Clapton_ The Autobiography - Eric Clapton [79]
I remember getting into trouble one night at a big dinner, when I loudly asked the wife of the host if she’d like to take a bath with me. This may have seemed funny to me at the time, but it wasn’t for Nell or any of the other people directly affected. I always had this madman inside of me trying to get out, and drink gave him permission. A diary entry of mine from the mid-seventies, written while on holiday on a yacht in Greece, reads, “I am sitting here drinking vodka and lemonade, having a party of my own. I am very sad and pissed…. I’ve been dreaming about what I would do to the first customs man who questions me about my guitar, or who, worse still, just touches it.”
It was my normal thing when I was angry to contest authority, so a customs official, or a policeman, or a concierge, or anyone else with a uniform would get the sharp end of my tongue, and then it would be left up to someone like Roger or Alphi to clean up the mess, or bail me out, make apologies, pay the bill, or do whatever it might take to redress the situation. Sometimes I’d invent mock dramas in order to pick a fight. I’d say, “You’ve insulted my wife,” and use that as a reason to launch into an indignant shouting match against some innocent person I’d taken a dislike to.

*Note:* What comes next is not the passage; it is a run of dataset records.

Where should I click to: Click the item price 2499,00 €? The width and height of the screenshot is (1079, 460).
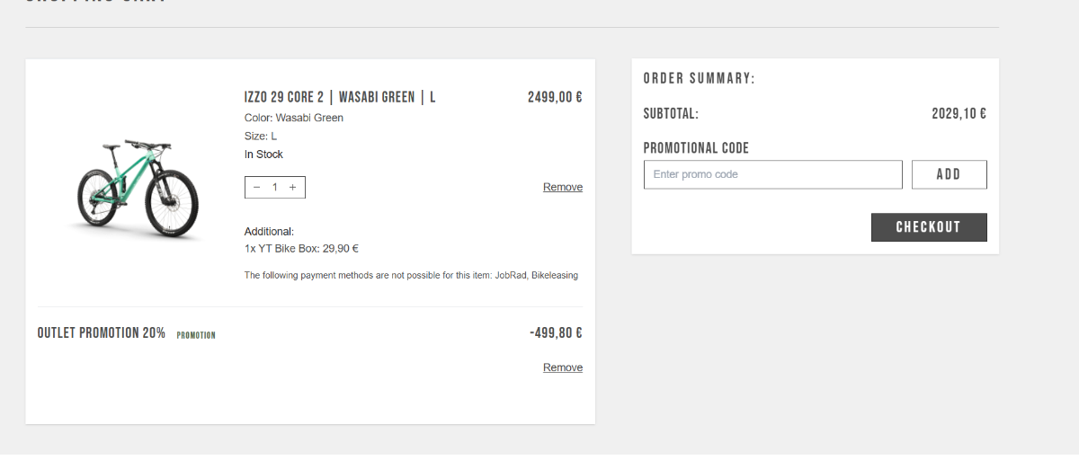point(555,97)
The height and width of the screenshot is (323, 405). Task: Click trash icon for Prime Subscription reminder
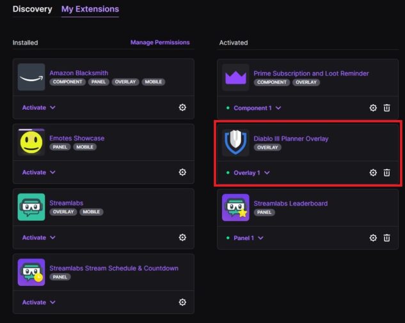[x=386, y=108]
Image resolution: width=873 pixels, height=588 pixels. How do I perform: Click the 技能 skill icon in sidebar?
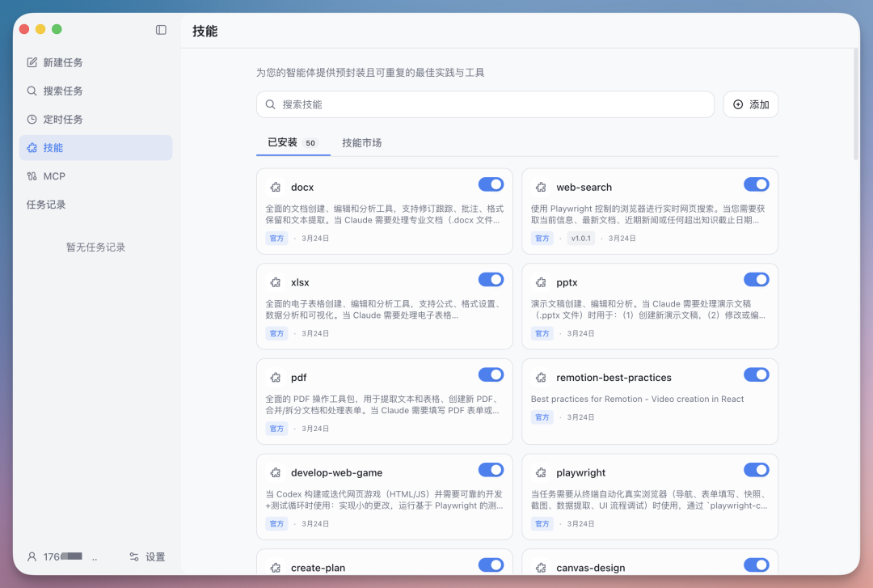tap(33, 147)
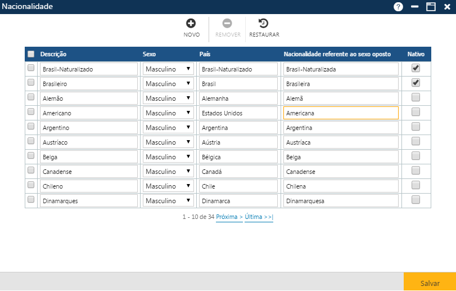Close the Nacionalidade window
The image size is (456, 291).
pos(447,7)
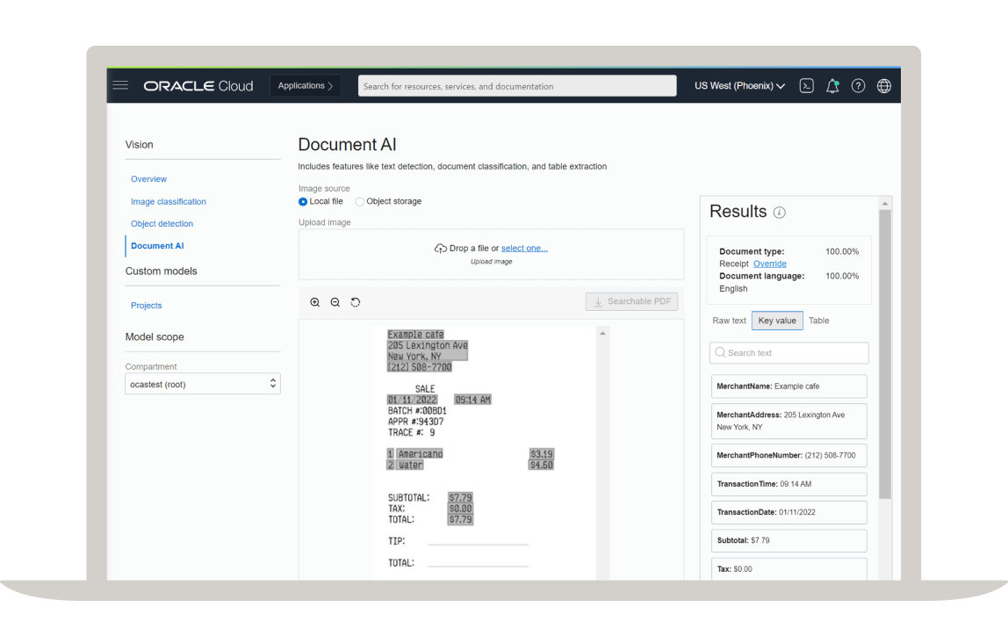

A notorious incident of this kind took place during the time we were living on Paradise Island, when I was invited to go to Tulsa, Oklahoma, to perform in a jam to celebrate the anniversary of Cain’s Ballroom, a very famous dance hall that had been open since the days of vaudeville and that was a popular venue for bands. Because of my connection with all the Tulsa musicians, I decided to go. I flew to Miami and from there to Tulsa, but by the time I got there I was so drunk I was warlike. I had got in some kind of altercation on the plane and they had called ahead to the Tulsa police, who were waiting for me when the plane landed, and I was arrested.

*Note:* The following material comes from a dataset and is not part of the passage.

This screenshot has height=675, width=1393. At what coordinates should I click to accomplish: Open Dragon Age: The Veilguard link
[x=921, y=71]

When we got to the county jail, one of the cops involved used my middle name when charging me, saying, “Are you Eric Patrick Clapton?” I replied to this, “Nobody calls me Patrick. You don’t have the right to call me that,” and then I went into a tirade against him. As a result of this, I was thrown in the drunk tank. I kept trying to tell them who I was, but they refused to believe me, so I said go and find a guitar and I would prove who I was by playing. They did this, and then they let me out. The following morning, a large photograph of me staring out from behind the bars of the tank was on the front page of the local newspaper, the Tulsa Tribune.
Flying off to jam with other artists was a good excuse to get away from Paradise Island. I played twice with the Stones, in New York and LA, as part of their Tour of the Americas, and in August I flew to New York for a session with Dylan, who was working on the album that was to become Desire. I remember feeling very elated that I had been asked to play, but when I arrived, it turned out to be a very odd situation. Two or three bands were already waiting to go into the studio with him, including an English band called Kokomo, and every now and then a bunch of players would come out, and everyone would ask, “Well, what was it like?” It was not unlike being in a doctor’s waiting room. I was one of five guitarists present, and when I went in, Dylan wasn’t particularly communicative. It was one of those awkward times when I didn’t really know what was expected of me. There was no question of a rehearsal. He played the song once or twice and then moved on to the next one.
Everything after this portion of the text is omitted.